A Cagliari, Massimo Zedda (SEL) che in questa tornata si è confermato sindaco al primo turno, rispetto al 2011 ha comunque perso 2.371 voti dei 42.271 che aveva.
Un discorso a sé vale per Luigi De Magistris a Napoli. In questa tornata elettorale ha ottenuto 172.710 voti, incrementandoli rispetto al 2011 quando ne prese 128.303, ma non conservando tutti quelli presi al 2° turno sempre nel 2011 quando i voti ottenuti furono 264.730. Stiamo a vedere quindi come andrà a finire il ballottaggio.
 
I falsi partiti comunisti
I falsi partiti comunisti, dal PRC e il PCdI, alla Sinistra di Giorgio Airaudo a Torino e di Vincenzo Rizzo a Milano, al Partito comunista di Marco Rizzo a Torino che prende 3.323 voti, di Alessandro Mustillo a Roma (10.280 voti) e di Nunzia Amura a Napoli (1.082 voti) non rappresentano certo un’alternativa per gli elettori di sinistra che abbandonano il PD ma solo l’ennesima trappola per impantanarli nel sistema capitalistico e a rimorchio del regime neofascista. Pur consapevoli di non produrre il minimo danno al regime e al governo, continuano a presentarsi alle elezioni e a seminare così illusioni elettorali, parlamentari, governative, costituzionali e riformiste che di fatto sabotano la lotta di classe e rallentano la presa di coscienza anticapitalista, antistituzionale e rivoluzionaria del proletariato e delle masse popolari italiane.

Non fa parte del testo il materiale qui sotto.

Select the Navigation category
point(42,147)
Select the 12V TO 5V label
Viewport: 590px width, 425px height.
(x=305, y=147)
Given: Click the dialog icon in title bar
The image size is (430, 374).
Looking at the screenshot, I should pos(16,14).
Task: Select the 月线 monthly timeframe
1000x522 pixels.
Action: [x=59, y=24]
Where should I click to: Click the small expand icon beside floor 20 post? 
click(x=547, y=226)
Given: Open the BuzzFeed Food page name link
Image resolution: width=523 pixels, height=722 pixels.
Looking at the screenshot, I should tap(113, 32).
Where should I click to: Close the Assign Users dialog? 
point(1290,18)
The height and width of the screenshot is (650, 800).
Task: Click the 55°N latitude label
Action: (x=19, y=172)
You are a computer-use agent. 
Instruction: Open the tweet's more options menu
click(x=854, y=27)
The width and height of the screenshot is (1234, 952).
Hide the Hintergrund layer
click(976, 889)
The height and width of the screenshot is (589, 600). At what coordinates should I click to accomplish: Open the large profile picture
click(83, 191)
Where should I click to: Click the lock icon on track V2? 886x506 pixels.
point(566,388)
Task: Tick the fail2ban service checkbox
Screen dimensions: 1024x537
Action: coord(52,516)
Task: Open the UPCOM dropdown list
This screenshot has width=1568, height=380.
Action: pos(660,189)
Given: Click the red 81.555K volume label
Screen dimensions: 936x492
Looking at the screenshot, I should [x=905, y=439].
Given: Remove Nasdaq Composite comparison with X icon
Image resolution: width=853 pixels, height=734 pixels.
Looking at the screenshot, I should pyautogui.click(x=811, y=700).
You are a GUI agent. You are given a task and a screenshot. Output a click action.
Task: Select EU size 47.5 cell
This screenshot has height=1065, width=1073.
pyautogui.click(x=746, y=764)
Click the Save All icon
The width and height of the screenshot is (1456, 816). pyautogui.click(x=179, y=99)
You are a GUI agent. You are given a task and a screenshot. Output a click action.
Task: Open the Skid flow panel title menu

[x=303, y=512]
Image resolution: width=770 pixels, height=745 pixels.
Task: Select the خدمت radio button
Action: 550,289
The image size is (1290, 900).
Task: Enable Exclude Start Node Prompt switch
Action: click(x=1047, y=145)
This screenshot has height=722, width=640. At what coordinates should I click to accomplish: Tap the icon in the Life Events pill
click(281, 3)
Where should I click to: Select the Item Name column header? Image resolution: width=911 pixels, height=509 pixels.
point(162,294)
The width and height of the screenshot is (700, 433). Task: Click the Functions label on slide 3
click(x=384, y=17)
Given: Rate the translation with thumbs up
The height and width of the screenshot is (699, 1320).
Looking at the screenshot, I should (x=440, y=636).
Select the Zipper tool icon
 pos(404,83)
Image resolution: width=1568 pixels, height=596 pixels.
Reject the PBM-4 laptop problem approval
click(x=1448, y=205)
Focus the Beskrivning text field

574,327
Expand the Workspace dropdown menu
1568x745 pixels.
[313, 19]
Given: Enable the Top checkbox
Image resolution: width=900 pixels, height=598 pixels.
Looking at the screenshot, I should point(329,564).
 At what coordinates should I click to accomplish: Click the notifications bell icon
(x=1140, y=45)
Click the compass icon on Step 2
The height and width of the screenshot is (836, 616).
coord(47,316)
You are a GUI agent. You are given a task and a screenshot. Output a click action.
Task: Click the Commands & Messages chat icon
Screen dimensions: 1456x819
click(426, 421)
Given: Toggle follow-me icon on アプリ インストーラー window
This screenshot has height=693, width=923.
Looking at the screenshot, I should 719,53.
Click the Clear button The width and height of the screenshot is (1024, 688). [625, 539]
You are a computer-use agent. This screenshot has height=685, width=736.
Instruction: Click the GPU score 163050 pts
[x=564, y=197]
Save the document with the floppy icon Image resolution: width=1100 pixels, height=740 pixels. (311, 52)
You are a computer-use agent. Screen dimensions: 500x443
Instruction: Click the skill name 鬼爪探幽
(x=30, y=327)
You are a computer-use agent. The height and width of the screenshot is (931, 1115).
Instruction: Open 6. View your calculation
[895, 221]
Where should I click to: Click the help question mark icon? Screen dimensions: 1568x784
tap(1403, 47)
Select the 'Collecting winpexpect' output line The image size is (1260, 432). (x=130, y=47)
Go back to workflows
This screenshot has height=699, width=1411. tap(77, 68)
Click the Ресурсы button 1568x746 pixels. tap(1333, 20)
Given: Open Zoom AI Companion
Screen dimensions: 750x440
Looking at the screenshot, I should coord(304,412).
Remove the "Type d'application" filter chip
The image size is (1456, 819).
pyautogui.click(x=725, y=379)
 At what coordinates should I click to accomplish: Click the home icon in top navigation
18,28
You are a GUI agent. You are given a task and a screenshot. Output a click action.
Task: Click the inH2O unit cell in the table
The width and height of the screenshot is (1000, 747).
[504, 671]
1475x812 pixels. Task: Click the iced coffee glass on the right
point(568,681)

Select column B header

Come giustamente si afferma nella lettera di ringraziamento della Commissione per il lavoro di organizzazione del CC del PMLI alle istanze intermedie e di base del PMLI i cui militanti e simpatizzanti con pochissimi mezzi e risorse economiche e nel silenzio stampa si sono battuti “come leonesse e leoni” in questa campagna elettorale astensionista del Partito, “dobbiamo perseverare nei nostri sforzi affinché le masse si liberino totalmente di tale perniciosa influenza, e considerino l'astensione come un voto anticapitalista, per il socialismo e il PMLI e creino le istituzioni rappresentative dei fautori del socialismo per risolvere i problemi immediati del popolo, per combattere le istituzioni rappresentative borghesi, il capitalismo e i suoi governi locali e centrale e per conquistare il socialismo e il potere politico da parte del proletariato”.
La semina continua e presto o tardi darà i suoi frutti proletari rivoluzionari. Intanto battiamoci per conquistare nuovi voti astensionisti al turno di ballottaggio del 19 giugno.